■ **PROBLEM REQUIREMENTS**
The lines to reproduce run from the first one below to the line containing "Given: Add an A Record for discoverytale.com", both included. Reproduce them exactly and nothing else.
ENTRIES SUPPLIED Block Start
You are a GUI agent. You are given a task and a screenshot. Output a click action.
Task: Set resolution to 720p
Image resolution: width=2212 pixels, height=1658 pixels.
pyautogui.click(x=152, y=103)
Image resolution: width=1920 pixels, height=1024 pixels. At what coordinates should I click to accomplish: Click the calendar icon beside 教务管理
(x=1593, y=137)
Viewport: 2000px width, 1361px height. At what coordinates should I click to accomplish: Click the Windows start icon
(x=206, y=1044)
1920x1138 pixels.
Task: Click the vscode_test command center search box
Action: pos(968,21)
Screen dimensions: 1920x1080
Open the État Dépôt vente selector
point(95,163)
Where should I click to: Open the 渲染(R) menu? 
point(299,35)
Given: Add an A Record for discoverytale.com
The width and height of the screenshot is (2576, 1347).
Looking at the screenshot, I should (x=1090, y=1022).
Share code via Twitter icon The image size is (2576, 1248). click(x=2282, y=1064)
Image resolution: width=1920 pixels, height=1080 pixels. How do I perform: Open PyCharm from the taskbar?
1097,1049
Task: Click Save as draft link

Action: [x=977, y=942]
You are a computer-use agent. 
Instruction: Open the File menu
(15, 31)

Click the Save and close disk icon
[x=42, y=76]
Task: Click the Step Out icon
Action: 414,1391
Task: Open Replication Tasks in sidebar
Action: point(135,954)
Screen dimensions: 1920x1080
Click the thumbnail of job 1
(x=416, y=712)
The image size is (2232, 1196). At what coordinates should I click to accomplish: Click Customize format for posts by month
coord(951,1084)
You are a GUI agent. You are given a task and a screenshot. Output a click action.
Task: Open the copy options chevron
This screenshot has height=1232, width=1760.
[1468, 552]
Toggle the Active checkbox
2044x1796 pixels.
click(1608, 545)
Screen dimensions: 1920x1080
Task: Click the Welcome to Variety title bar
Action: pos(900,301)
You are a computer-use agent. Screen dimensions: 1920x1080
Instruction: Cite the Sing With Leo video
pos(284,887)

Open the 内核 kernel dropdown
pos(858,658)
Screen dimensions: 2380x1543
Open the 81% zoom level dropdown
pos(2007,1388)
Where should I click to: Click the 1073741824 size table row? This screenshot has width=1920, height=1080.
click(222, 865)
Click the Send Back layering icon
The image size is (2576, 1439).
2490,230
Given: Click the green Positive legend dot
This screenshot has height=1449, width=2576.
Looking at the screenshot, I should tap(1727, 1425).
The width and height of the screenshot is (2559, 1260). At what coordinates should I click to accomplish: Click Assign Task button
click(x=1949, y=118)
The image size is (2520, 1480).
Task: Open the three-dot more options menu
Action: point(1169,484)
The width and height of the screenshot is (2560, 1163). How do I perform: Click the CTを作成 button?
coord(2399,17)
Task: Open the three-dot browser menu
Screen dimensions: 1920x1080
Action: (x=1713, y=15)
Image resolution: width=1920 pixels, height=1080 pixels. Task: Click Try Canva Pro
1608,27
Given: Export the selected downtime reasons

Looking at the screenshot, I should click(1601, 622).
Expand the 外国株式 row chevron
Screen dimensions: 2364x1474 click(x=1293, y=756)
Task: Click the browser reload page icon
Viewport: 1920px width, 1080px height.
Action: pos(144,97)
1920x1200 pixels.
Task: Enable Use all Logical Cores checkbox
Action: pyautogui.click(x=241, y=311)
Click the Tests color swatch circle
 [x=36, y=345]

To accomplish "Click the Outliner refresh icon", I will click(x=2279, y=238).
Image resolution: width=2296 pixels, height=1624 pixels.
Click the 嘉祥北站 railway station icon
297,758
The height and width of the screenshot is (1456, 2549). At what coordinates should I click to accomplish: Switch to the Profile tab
ENTRIES SUPPLIED Block End
■ **REPLY**
You are a GUI agent. You are given a task and a screenshot. Output a click action.
Task: Set resolution to 720p
Image resolution: width=2212 pixels, height=1658 pixels.
pyautogui.click(x=152, y=103)
Image resolution: width=1920 pixels, height=1024 pixels. At what coordinates should I click to accomplish: Click the calendar icon beside 教务管理
(x=1593, y=137)
Viewport: 2000px width, 1361px height. At what coordinates should I click to accomplish: Click the Windows start icon
(x=206, y=1044)
1920x1138 pixels.
Task: Click the vscode_test command center search box
Action: pos(968,21)
Screen dimensions: 1920x1080
Open the État Dépôt vente selector
point(95,163)
Where should I click to: Open the 渲染(R) menu? 
point(299,35)
Given: Add an A Record for discoverytale.com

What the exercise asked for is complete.